Recibir una llamada de un número desconocido suele generar desconfianza y molestia. Ya sea porque interrumpe una tarea importante, una reunión o incluso un momento de descanso, este tipo de comunicaciones puede volverse repetitivo y constante.

Sin embargo, hay un detalle que llama especialmente la atención en estas comunicaciones: al contestar, no se escucha ninguna voz al otro lado de la línea. Tras unos segundos de silencio, la llamada simplemente se termina.
Lo más preocupante de estas comunicaciones es que suelen repetirse varias veces al día, generando molestias, estrés e incomodidad para quienes las reciben. De acuerdo con una encuesta realizada por FACUA en julio, el 98% de los participantes españoles aseguró recibir llamadas comerciales de manera habitual, pese a que la Ley General de Telecomunicaciones, vigente desde 2023, prohíbe este tipo de comunicaciones sin el consentimiento previo del usuario.

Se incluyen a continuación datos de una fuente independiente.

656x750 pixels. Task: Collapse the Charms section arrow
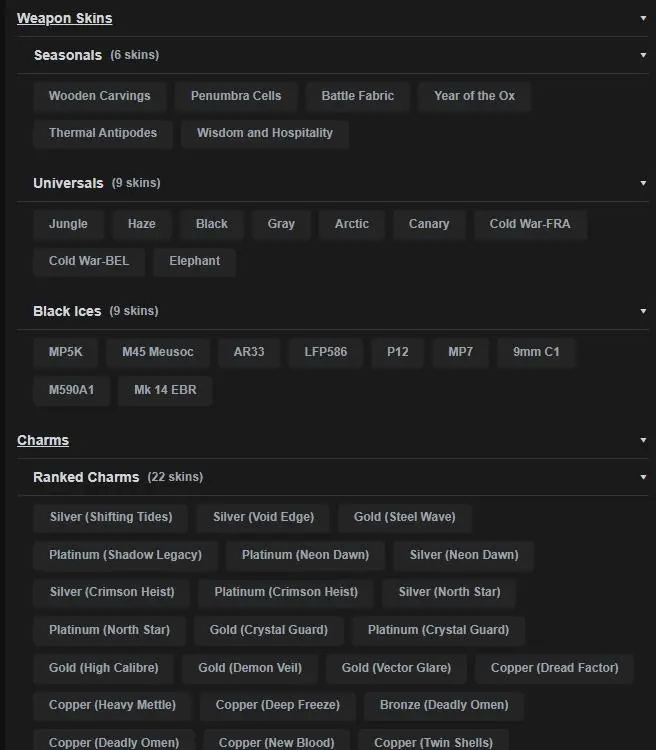pyautogui.click(x=644, y=440)
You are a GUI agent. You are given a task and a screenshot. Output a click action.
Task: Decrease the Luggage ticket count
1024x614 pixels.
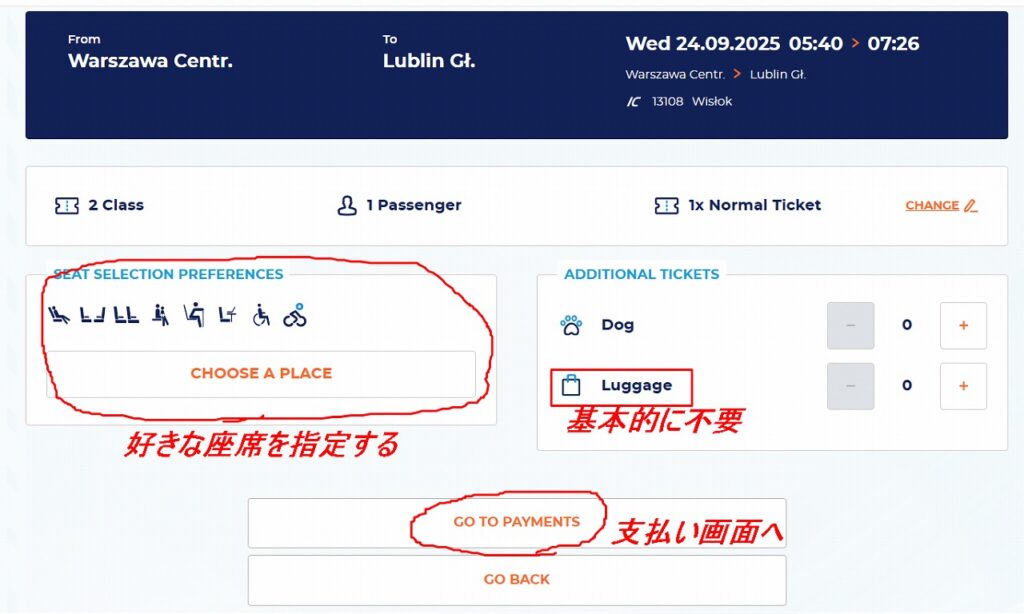pyautogui.click(x=850, y=386)
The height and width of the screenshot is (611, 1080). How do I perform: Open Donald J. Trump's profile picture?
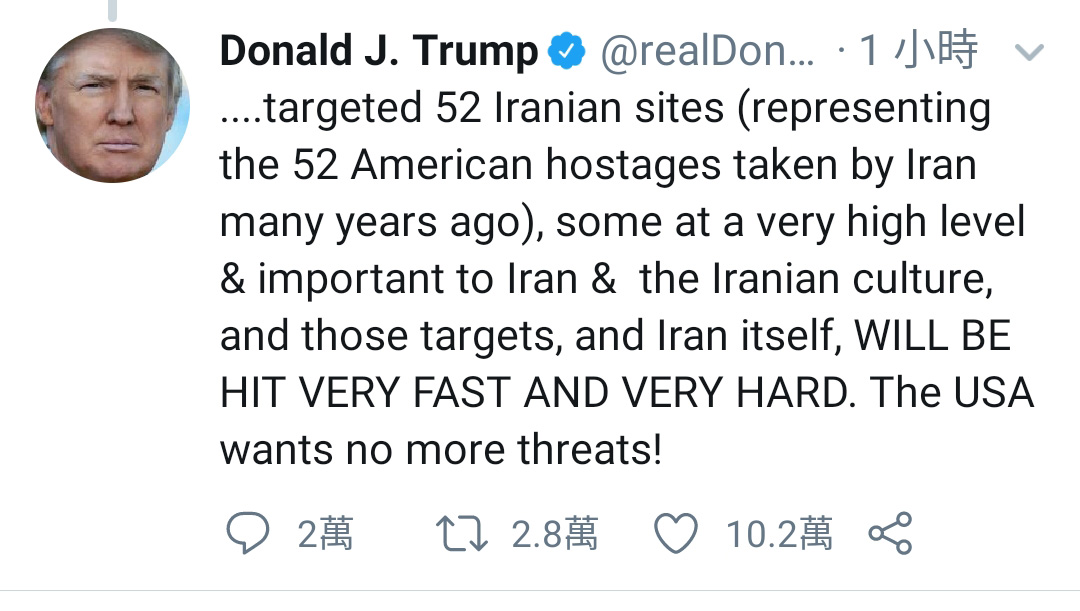pos(112,105)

Aunque a primera vista parezcan llamadas accidentales o bromas telefónicas, la realidad es que muchas tienen un propósito específico. De acuerdo con los expertos, estas comunicaciones suelen usarse para comprobar qué números están activos o como parte de campañas de telemarketing automatizado que realizan miles de llamadas al día, a través de la práctica conocida como ping call.
Según información compartida por Nu, contestar una llamada proveniente de un número desconocido puede exponer a las personas a diversos riesgos digitales. Los expertos señalan que los ciberdelincuentes pueden aprovechar este tipo de interacciones para recopilar información personal, datos que posteriormente podrían ser utilizados en fraudes, estafas o casos de suplantación de identidad.

Los expertos explican que existen diversas razones por las que un número termina en estas bases de datos. Entre ellas figuran el registro de información en formularios digitales, la exposición de datos a través de programas maliciosos y la circulación de bases de contactos que son compartidas, vendidas o utilizadas por redes dedicadas a actividades fraudulentas.
Adoptar medidas para frenar este tipo de llamadas es clave para reducir la exposición a fraudes telefónicos, intentos de suplantación de identidad y otras modalidades de ciberdelincuencia. Además, evita que los estafadores confirmen que una línea está en uso, lo que podría derivar en nuevas llamadas no deseadas o en la inclusión del número en listas compartidas entre redes fraudulentas.

No obstante, la prevención también pasa por reconocer estas comunicaciones a tiempo. Una de las señales más útiles es revisar el prefijo del número que realiza la llamada. En el caso de Colombia, por ejemplo, conviene comprobar que incluya el código internacional +57, mientras que en otros países es recomendable verificar que el número corresponda al prefijo oficial de la nación o región.